== EXERCISE INPUT

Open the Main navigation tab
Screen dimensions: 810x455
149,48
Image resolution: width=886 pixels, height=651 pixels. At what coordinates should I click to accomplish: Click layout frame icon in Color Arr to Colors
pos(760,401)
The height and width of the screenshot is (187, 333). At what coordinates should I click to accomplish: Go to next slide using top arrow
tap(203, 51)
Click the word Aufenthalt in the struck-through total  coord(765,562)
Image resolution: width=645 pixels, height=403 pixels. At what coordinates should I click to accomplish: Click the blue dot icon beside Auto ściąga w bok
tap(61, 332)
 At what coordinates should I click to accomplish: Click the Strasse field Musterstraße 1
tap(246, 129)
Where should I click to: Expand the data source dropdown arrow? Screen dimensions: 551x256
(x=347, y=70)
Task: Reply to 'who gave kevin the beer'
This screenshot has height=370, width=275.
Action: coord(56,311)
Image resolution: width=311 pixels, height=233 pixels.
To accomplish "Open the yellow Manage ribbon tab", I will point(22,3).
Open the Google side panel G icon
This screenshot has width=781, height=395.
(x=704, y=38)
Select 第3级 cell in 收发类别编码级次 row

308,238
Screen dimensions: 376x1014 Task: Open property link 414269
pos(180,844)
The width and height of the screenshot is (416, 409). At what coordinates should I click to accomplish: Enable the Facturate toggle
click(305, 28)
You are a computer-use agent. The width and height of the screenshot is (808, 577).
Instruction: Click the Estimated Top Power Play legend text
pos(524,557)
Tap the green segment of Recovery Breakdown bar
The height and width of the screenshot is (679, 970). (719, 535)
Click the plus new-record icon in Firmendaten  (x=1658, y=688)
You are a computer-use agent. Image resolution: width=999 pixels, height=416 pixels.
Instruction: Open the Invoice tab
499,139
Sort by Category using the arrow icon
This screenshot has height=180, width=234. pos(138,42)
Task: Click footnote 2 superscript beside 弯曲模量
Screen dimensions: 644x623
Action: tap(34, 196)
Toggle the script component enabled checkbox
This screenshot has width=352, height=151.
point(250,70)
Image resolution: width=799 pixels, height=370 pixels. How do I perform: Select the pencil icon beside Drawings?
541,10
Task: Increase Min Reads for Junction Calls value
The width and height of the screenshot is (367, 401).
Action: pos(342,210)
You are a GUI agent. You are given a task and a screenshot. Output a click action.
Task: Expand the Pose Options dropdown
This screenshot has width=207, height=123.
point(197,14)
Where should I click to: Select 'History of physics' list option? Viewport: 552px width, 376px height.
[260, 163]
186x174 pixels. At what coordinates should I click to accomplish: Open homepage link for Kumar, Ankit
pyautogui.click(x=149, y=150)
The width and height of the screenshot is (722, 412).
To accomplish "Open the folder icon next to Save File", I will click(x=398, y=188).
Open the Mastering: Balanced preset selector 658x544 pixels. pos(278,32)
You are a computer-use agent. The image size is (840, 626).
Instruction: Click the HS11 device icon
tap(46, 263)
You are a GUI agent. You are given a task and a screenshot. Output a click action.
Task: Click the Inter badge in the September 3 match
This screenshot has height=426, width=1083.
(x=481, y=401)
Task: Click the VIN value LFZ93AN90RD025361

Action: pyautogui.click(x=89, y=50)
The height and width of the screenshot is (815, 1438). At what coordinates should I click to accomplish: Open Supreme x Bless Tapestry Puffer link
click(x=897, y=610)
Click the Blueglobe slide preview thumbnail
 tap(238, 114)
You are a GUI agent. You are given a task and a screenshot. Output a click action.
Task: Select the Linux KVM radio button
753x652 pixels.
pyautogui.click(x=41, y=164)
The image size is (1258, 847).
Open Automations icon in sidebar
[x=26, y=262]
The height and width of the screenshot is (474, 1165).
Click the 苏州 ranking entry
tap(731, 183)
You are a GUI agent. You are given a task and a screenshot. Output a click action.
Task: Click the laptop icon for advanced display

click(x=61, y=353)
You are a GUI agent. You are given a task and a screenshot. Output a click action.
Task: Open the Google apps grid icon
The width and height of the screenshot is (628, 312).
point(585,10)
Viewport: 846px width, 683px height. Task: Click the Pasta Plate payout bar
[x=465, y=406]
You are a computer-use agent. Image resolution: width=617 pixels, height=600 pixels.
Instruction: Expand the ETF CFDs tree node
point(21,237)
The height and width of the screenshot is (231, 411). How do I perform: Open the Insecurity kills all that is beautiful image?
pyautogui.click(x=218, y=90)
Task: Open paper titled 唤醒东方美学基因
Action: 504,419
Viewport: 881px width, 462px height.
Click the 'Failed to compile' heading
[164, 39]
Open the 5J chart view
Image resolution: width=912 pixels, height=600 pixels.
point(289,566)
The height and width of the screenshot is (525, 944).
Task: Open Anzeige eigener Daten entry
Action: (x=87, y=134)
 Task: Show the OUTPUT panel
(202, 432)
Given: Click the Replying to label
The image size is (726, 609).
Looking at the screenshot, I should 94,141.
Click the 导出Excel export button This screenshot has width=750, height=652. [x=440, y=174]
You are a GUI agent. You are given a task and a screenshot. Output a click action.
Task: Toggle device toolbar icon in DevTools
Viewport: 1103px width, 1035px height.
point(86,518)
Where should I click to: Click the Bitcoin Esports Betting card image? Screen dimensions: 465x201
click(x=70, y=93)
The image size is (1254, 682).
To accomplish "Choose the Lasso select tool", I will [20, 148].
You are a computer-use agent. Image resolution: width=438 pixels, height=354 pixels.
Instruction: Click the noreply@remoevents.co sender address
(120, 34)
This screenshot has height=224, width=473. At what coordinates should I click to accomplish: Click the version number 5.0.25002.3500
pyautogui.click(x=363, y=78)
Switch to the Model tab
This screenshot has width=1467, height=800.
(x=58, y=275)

====

* _WHAT IS NEEDED_: Give back the complete data exactly as supplied.

* _OUTPUT OF THE TASK_:
Open the Main navigation tab
Screen dimensions: 810x455
149,48
Image resolution: width=886 pixels, height=651 pixels. At what coordinates should I click to accomplish: Click layout frame icon in Color Arr to Colors
pos(760,401)
The height and width of the screenshot is (187, 333). At what coordinates should I click to accomplish: Go to next slide using top arrow
tap(203, 51)
Click the word Aufenthalt in the struck-through total  coord(765,562)
Image resolution: width=645 pixels, height=403 pixels. At what coordinates should I click to accomplish: Click the blue dot icon beside Auto ściąga w bok
tap(61, 332)
 At what coordinates should I click to accomplish: Click the Strasse field Musterstraße 1
tap(246, 129)
Where should I click to: Expand the data source dropdown arrow? Screen dimensions: 551x256
(x=347, y=70)
Task: Reply to 'who gave kevin the beer'
This screenshot has height=370, width=275.
Action: coord(56,311)
Image resolution: width=311 pixels, height=233 pixels.
To accomplish "Open the yellow Manage ribbon tab", I will point(22,3).
Open the Google side panel G icon
This screenshot has width=781, height=395.
(x=704, y=38)
Select 第3级 cell in 收发类别编码级次 row

308,238
Screen dimensions: 376x1014 Task: Open property link 414269
pos(180,844)
The width and height of the screenshot is (416, 409). At what coordinates should I click to accomplish: Enable the Facturate toggle
click(305, 28)
You are a computer-use agent. The width and height of the screenshot is (808, 577).
Instruction: Click the Estimated Top Power Play legend text
pos(524,557)
Tap the green segment of Recovery Breakdown bar
The height and width of the screenshot is (679, 970). (719, 535)
Click the plus new-record icon in Firmendaten  (x=1658, y=688)
You are a computer-use agent. Image resolution: width=999 pixels, height=416 pixels.
Instruction: Open the Invoice tab
499,139
Sort by Category using the arrow icon
This screenshot has height=180, width=234. pos(138,42)
Task: Click footnote 2 superscript beside 弯曲模量
Screen dimensions: 644x623
Action: tap(34, 196)
Toggle the script component enabled checkbox
This screenshot has width=352, height=151.
point(250,70)
Image resolution: width=799 pixels, height=370 pixels. How do I perform: Select the pencil icon beside Drawings?
541,10
Task: Increase Min Reads for Junction Calls value
The width and height of the screenshot is (367, 401).
Action: pos(342,210)
You are a GUI agent. You are given a task and a screenshot. Output a click action.
Task: Expand the Pose Options dropdown
This screenshot has width=207, height=123.
point(197,14)
Where should I click to: Select 'History of physics' list option? Viewport: 552px width, 376px height.
[260, 163]
186x174 pixels. At what coordinates should I click to accomplish: Open homepage link for Kumar, Ankit
pyautogui.click(x=149, y=150)
The width and height of the screenshot is (722, 412).
To accomplish "Open the folder icon next to Save File", I will click(x=398, y=188).
Open the Mastering: Balanced preset selector 658x544 pixels. pos(278,32)
You are a computer-use agent. The image size is (840, 626).
Instruction: Click the HS11 device icon
tap(46, 263)
You are a GUI agent. You are given a task and a screenshot. Output a click action.
Task: Click the Inter badge in the September 3 match
This screenshot has height=426, width=1083.
(x=481, y=401)
Task: Click the VIN value LFZ93AN90RD025361

Action: pyautogui.click(x=89, y=50)
The height and width of the screenshot is (815, 1438). At what coordinates should I click to accomplish: Open Supreme x Bless Tapestry Puffer link
click(x=897, y=610)
Click the Blueglobe slide preview thumbnail
 tap(238, 114)
You are a GUI agent. You are given a task and a screenshot. Output a click action.
Task: Select the Linux KVM radio button
753x652 pixels.
pyautogui.click(x=41, y=164)
The image size is (1258, 847).
Open Automations icon in sidebar
[x=26, y=262]
The height and width of the screenshot is (474, 1165).
Click the 苏州 ranking entry
tap(731, 183)
You are a GUI agent. You are given a task and a screenshot. Output a click action.
Task: Click the laptop icon for advanced display

click(x=61, y=353)
You are a GUI agent. You are given a task and a screenshot. Output a click action.
Task: Open the Google apps grid icon
The width and height of the screenshot is (628, 312).
point(585,10)
Viewport: 846px width, 683px height. Task: Click the Pasta Plate payout bar
[x=465, y=406]
You are a computer-use agent. Image resolution: width=617 pixels, height=600 pixels.
Instruction: Expand the ETF CFDs tree node
point(21,237)
The height and width of the screenshot is (231, 411). How do I perform: Open the Insecurity kills all that is beautiful image?
pyautogui.click(x=218, y=90)
Task: Open paper titled 唤醒东方美学基因
Action: 504,419
Viewport: 881px width, 462px height.
Click the 'Failed to compile' heading
[164, 39]
Open the 5J chart view
Image resolution: width=912 pixels, height=600 pixels.
point(289,566)
The height and width of the screenshot is (525, 944).
Task: Open Anzeige eigener Daten entry
Action: (x=87, y=134)
 Task: Show the OUTPUT panel
(202, 432)
Given: Click the Replying to label
The image size is (726, 609).
Looking at the screenshot, I should 94,141.
Click the 导出Excel export button This screenshot has width=750, height=652. [x=440, y=174]
You are a GUI agent. You are given a task and a screenshot. Output a click action.
Task: Toggle device toolbar icon in DevTools
Viewport: 1103px width, 1035px height.
point(86,518)
Where should I click to: Click the Bitcoin Esports Betting card image? Screen dimensions: 465x201
click(x=70, y=93)
The image size is (1254, 682).
To accomplish "Choose the Lasso select tool", I will [20, 148].
You are a computer-use agent. Image resolution: width=438 pixels, height=354 pixels.
Instruction: Click the noreply@remoevents.co sender address
(120, 34)
This screenshot has height=224, width=473. At what coordinates should I click to accomplish: Click the version number 5.0.25002.3500
pyautogui.click(x=363, y=78)
Switch to the Model tab
This screenshot has width=1467, height=800.
(x=58, y=275)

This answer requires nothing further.